とりあえず、自分はホストでは無くただの案内役だと言う事を月詠には分かってもらわなければならない。
月詠は「ふぅん」と小さく呟くと、豪華なソファに腰かけた。
「なら、ぬしはさっさと仕事場に戻りなんし。わっち等は勝手にやる故。」
「頭、でも・・・」
「気にするな。今日はぬし等のリフレッシュが目的じゃ。好きに楽しみなんし。」
表情一つも変えない月詠に内心カチンと来つつ、だがしかし逆にあれこれ騒がれるのも困るのも確か。
ぐっと言葉を飲み込むと、銀時は狂死郎の肩を叩いた。
「つー訳で、あいつらのおもてなしは頼んだぜ。」
「良いんですか?坂田さん。あの女性、お知り合いなんでしょう?」
「いーのいいの、じゃ、俺外出るから、とりあえず後頼んだ。」
困惑する狂死郎に手を振りつつ、銀時は店を出て、外の入り口に立った。
ドアを閉めると、店のざわめきが遠くなる。
そっとドアにもたれかかると、銀時は街のネオンをぼんやり眺めた。
だが、先ほどから女達の笑い声が気になって仕方がない。
先ほどは銀時の顔色を伺っていた女達だったが、さすがは狂死郎だ。あの笑顔と会話できっと今頃は皆を楽しませているのだろう。
唯一心配なのは酒乱の事だが、それは本人も百華も良く分かっている。万が一でも飲む事は無いだろう。
狂死郎は酒の飲めない客に無理やり飲ませる様な男ではない。
だが・・・。
再び女達の笑い声が聞こえた。
「・・・あいつ、酒飲んでねぇだろうな。」
まるで誰かに言い訳するように呟くと、銀時はそっとドアを開けた。
隙間からそっと店内をのぞく。
百華達が座ったテーブルには、百華達と狂死郎をはじめとするホスト達が座っていた。
ホスト達が何か言う度に、百華達が楽しそうに笑う。
普段月詠と共に殺伐とした任務についている女達があんな風に笑うのは珍しい。
月詠が部下達のリフレッシュに、と言っていたのはまんざら嘘ではないようだ。
で、当の月詠は、というと・・・。
月詠は、テーブルの端でグラスを傾けていた。余裕の笑みを浮かべているという事は、きっと中身はウーロン茶辺りだろう。

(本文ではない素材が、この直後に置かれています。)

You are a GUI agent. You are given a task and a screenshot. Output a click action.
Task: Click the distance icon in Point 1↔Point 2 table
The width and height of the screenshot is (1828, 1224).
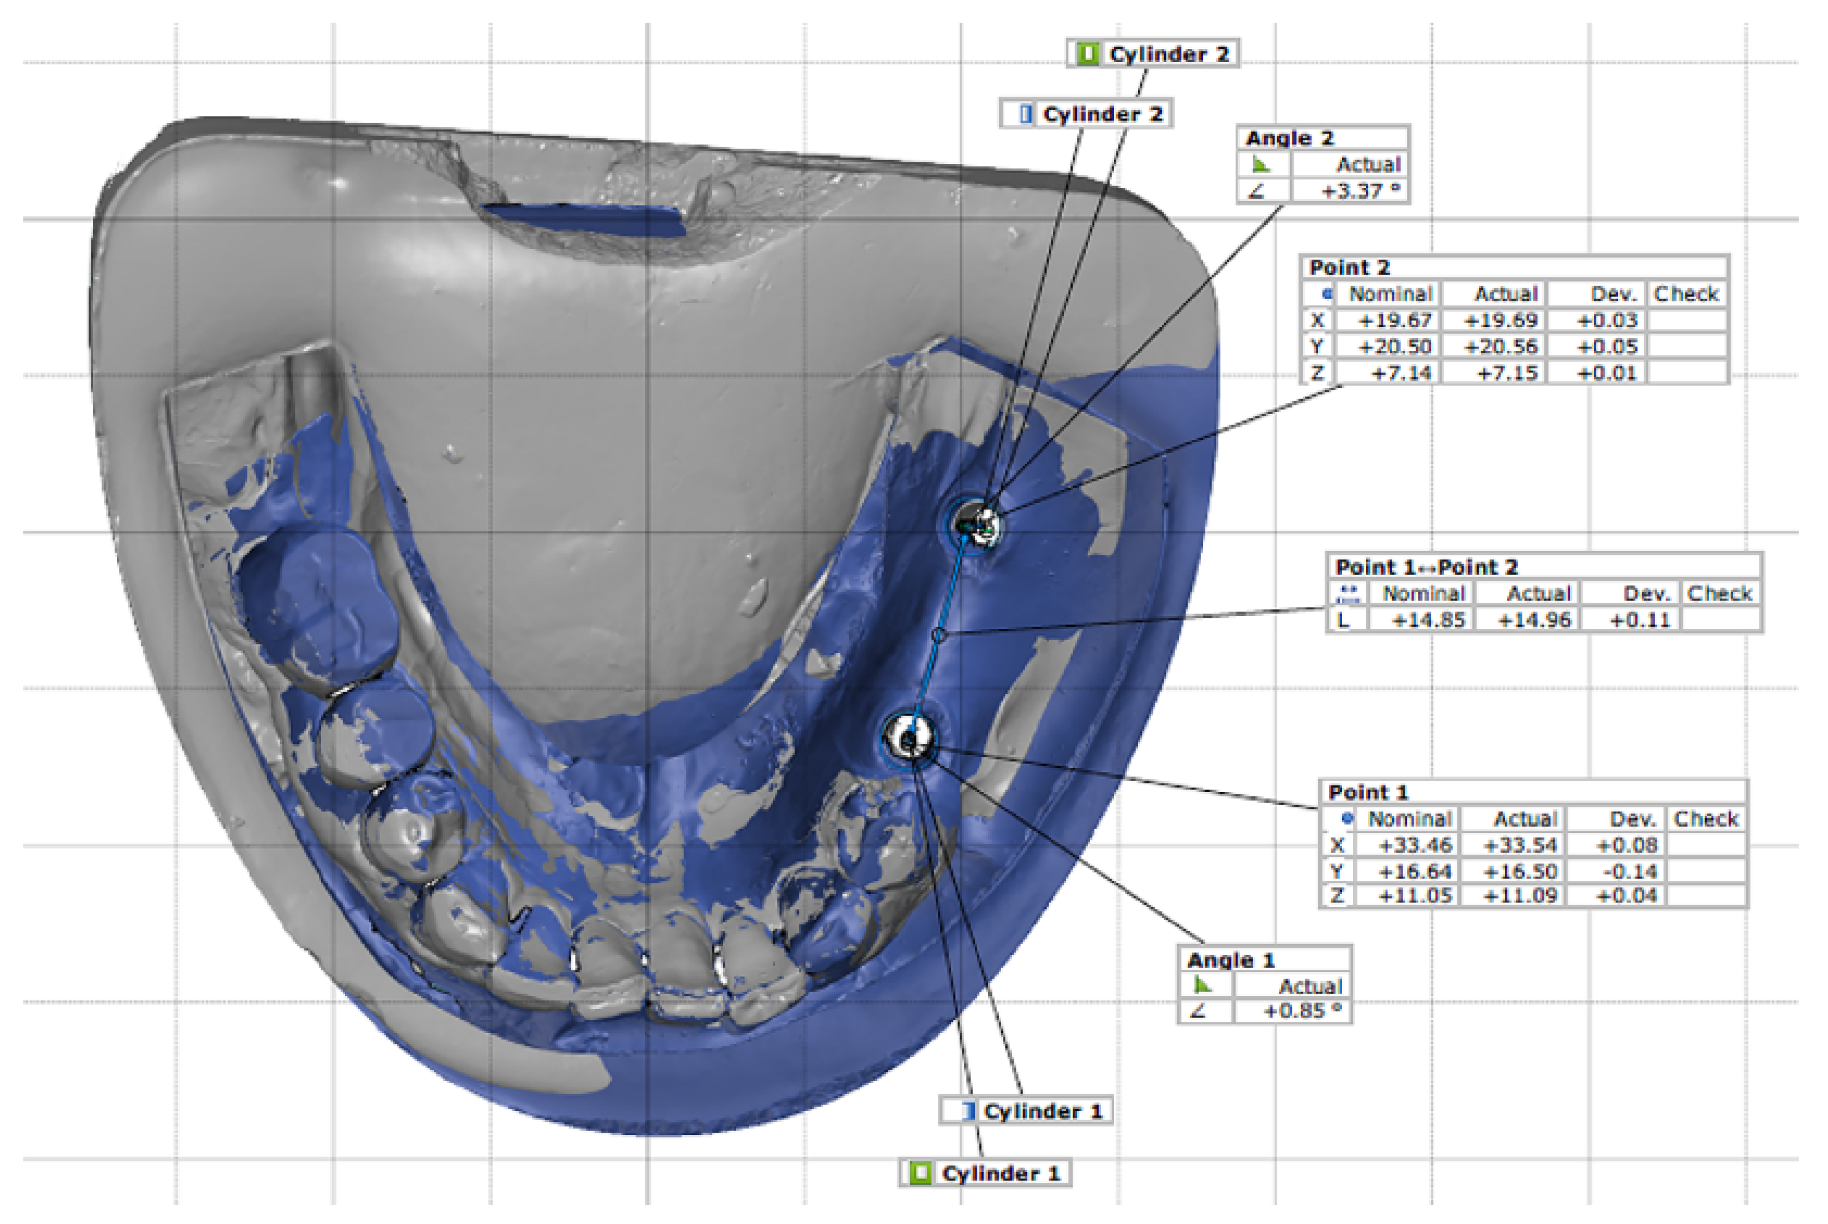tap(1348, 593)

楽しそうに笑う部下達を、少し優しげな笑みで見つめていた。
ったく、あいつ人のリフレッシュなんか気にしてる暇ねぇってのに。
自分の事を後回しにしてでも周りを想いやる、そんな月詠らしい心遣いに銀時も思わず笑みをこぼす。
だが、その時。
「・・・何してやがる、あいつ。」
月詠の隣に、一人のホストが座った。